Where the upside could come from
Operating leverage: If they hold 50%+ finished-goods gross margins and keep SG&A tight, incremental revenue should flow to EBITDA.
Debt service relief: Lower interest + extended maturities = more cash to their already positive cash flow.
Brand leadership: Back Forty, strong pre-rolls, and AIO vape dominance aren’t accidents. If those SKUs keep ranking, share gains can continue even in a choppy category.
What can still go wrong (Risks)
Dilution supply overhang: Fully diluted, you’re looking at ~1.68B potential shares (basic + warrants + options + RSUs). Imperial’s pre-funded warrants are capped at 19.9% but still represent a future supply valve. This is the cost of the balance sheet cleanup but also if management wants larger investors and institutional buying they need to focus on the improvement of share structure and dilution in my opinion.
Excise taxes suck big time: Q2 excise was ~34% of gross. This is a huge catalyst if Canada reduces these taxes, however with a struggling Canadian economy reporting $69B in debt spending last year I am skeptical they want to reduce their tax collection revenue from cannabis anytime soon. Despite showing positive cash flow, cash is still tight and debt is still large.
Price compression & category knife fight: There is a growing number of profitable or close to profitable cannabis producers in Canada. Competition may become more fierce.
What I’m watching next
Two more quarters of positive FCF, not just EBITDA.
Maintaining 50%+ finished-goods margins while defending share.
Net debt drifting down even with modest capex ($1.5–$2.5M guided for 2025 across Leamington/Charlottetown).

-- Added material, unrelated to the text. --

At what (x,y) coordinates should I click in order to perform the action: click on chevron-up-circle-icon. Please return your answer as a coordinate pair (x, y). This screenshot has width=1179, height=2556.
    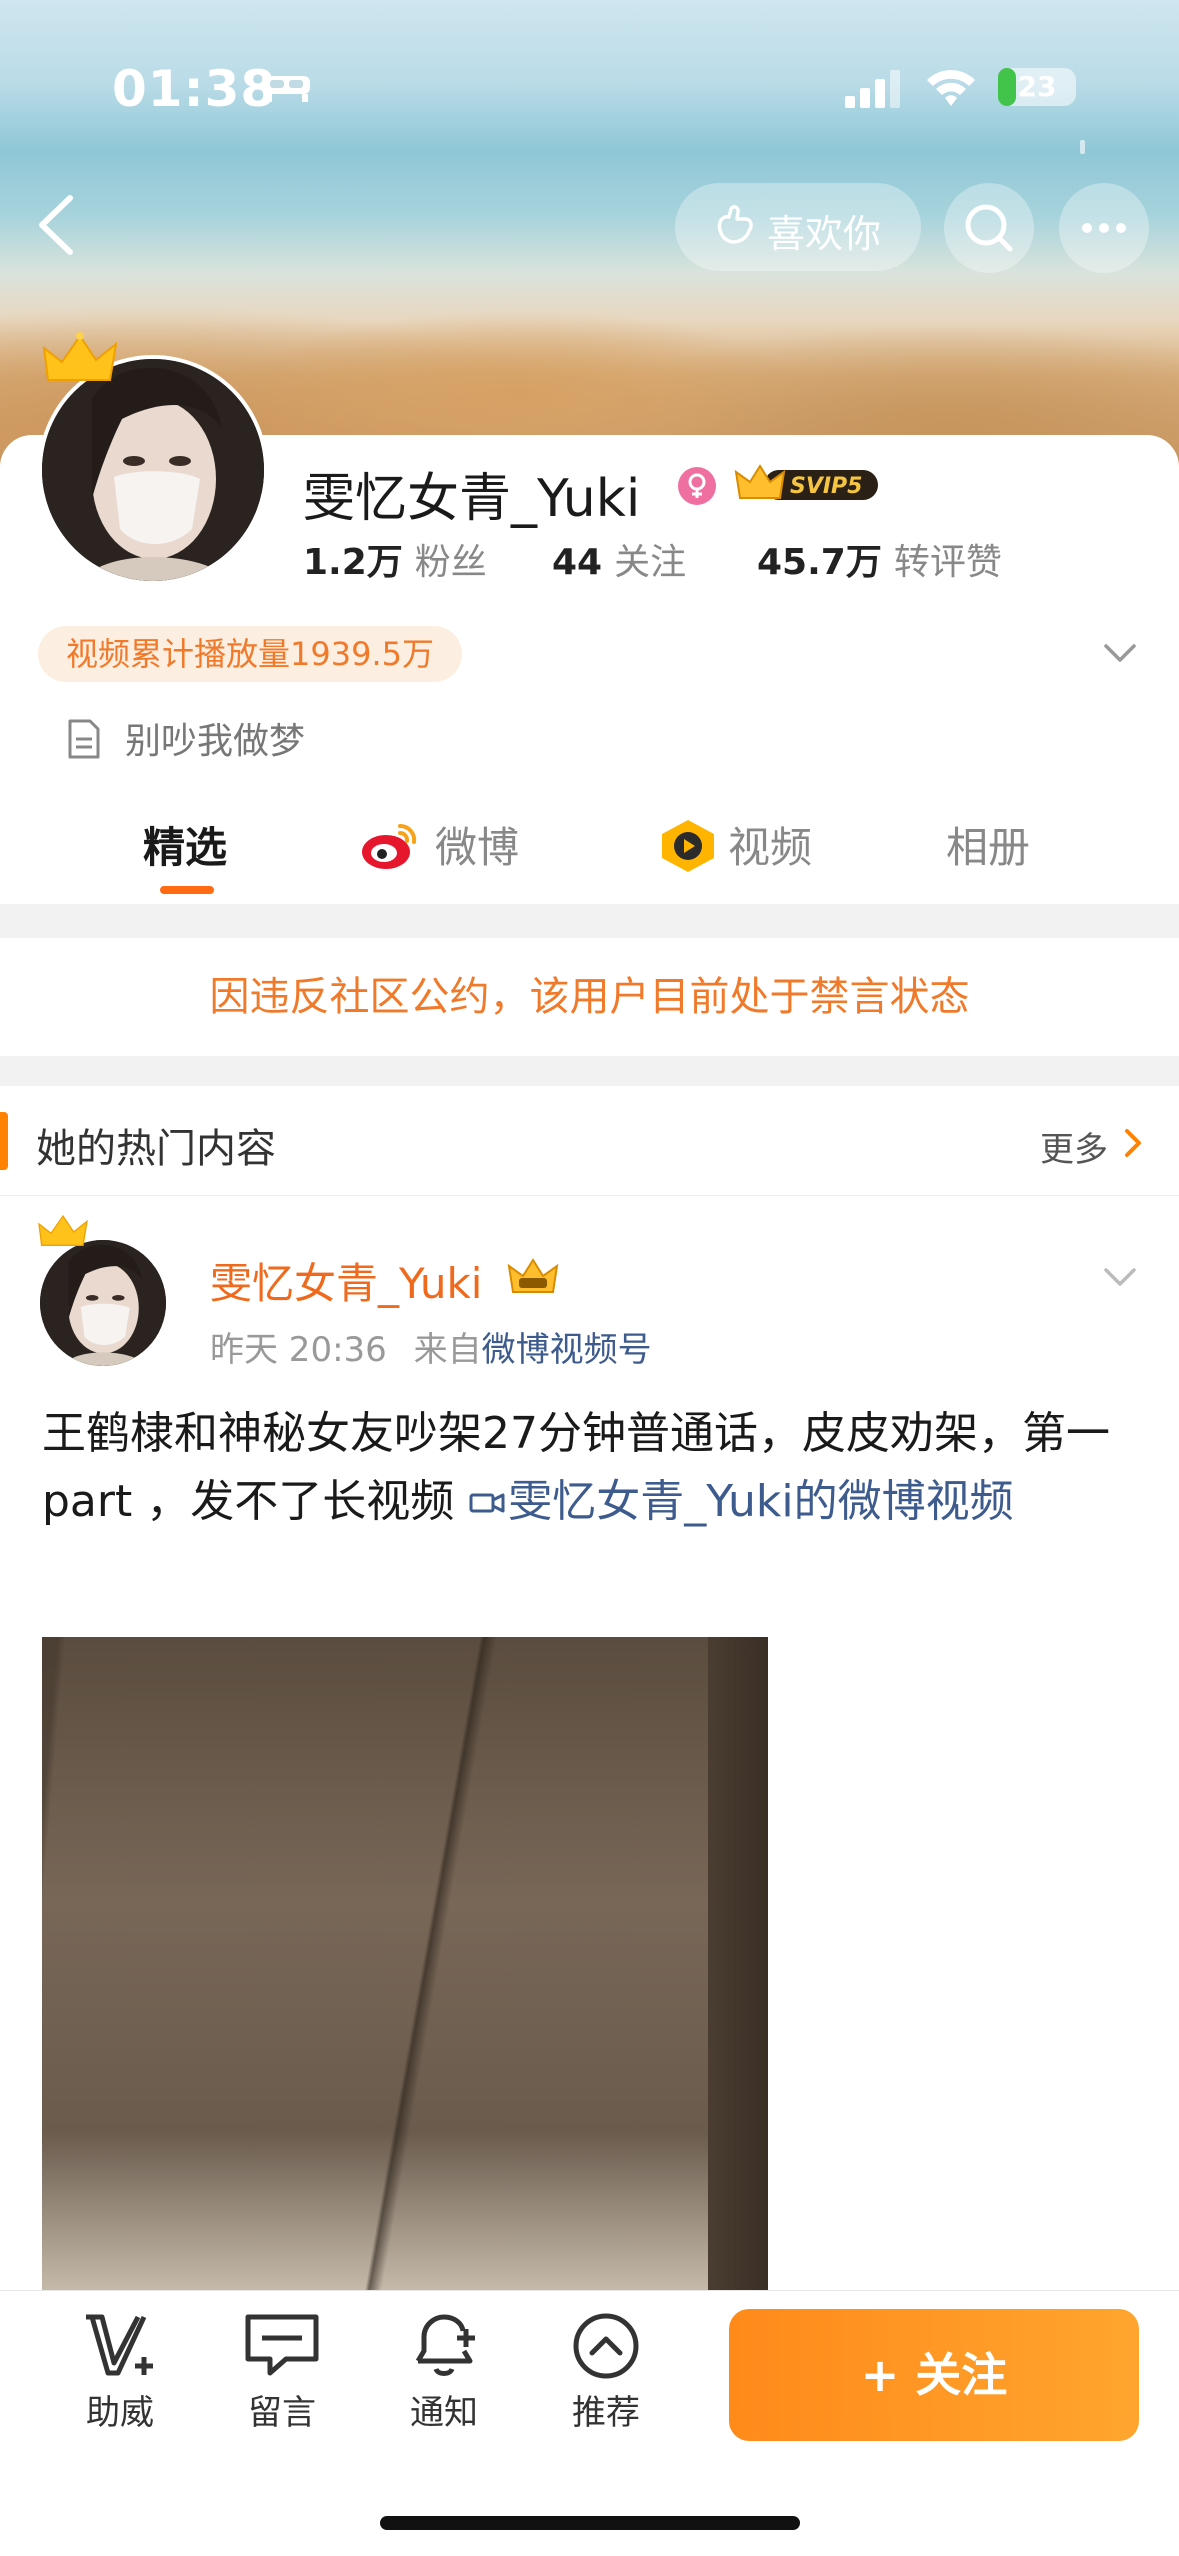
    Looking at the image, I should click on (606, 2346).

Share based compensation discipline—RSU overhang is real; keep it in check.
How Auxly fits in my small cannabis index
Given the cleaned-up balance sheet, sustained profitability, cash production, and brand footprint, I’m comfortable adding Auxly (TSX:XLY) at a starter weight of ~12% of the index. If we get continued FCF and stable margins into year-end, I’ll consider scaling toward 15-20%.

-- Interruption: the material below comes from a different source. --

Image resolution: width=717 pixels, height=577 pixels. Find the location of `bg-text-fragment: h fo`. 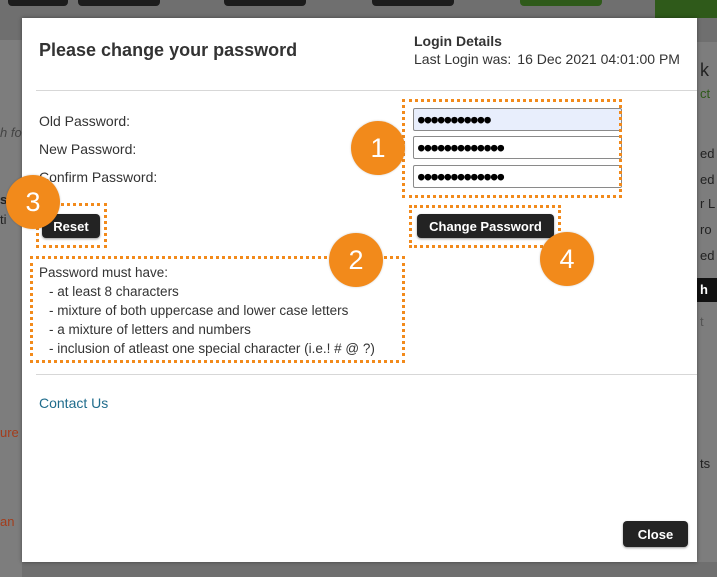

bg-text-fragment: h fo is located at coordinates (11, 132).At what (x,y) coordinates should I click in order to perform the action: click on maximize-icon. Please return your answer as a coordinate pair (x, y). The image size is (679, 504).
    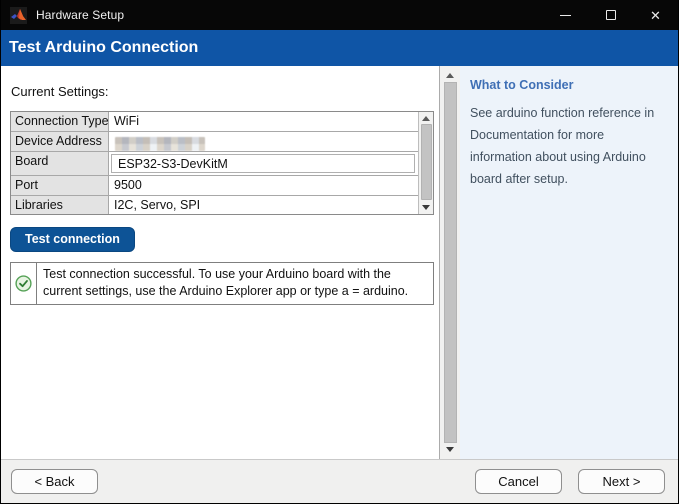
    Looking at the image, I should click on (610, 15).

Seriously, this is NOT financial advice.
I mean it. None of this is financial advice—I say it all the time, and I genuinely mean it. I don’t know you. I don’t know your experience level, risk tolerance, debt situation, or anything else about your financial position. So please, don’t buy, sell, or hold a stock just because of my opinion in this article.
I’ve been wrong plenty of times, and I strongly encourage everyone to invest within their own capabilities and consult a financial advisor if needed.
I started a position at 12% of my cannabis index or around ~1.5% of my microcap portfolio. I own no other assets of Auxly Cannabis and do not receive compensation (of any kind) from any company that I provide coverage for.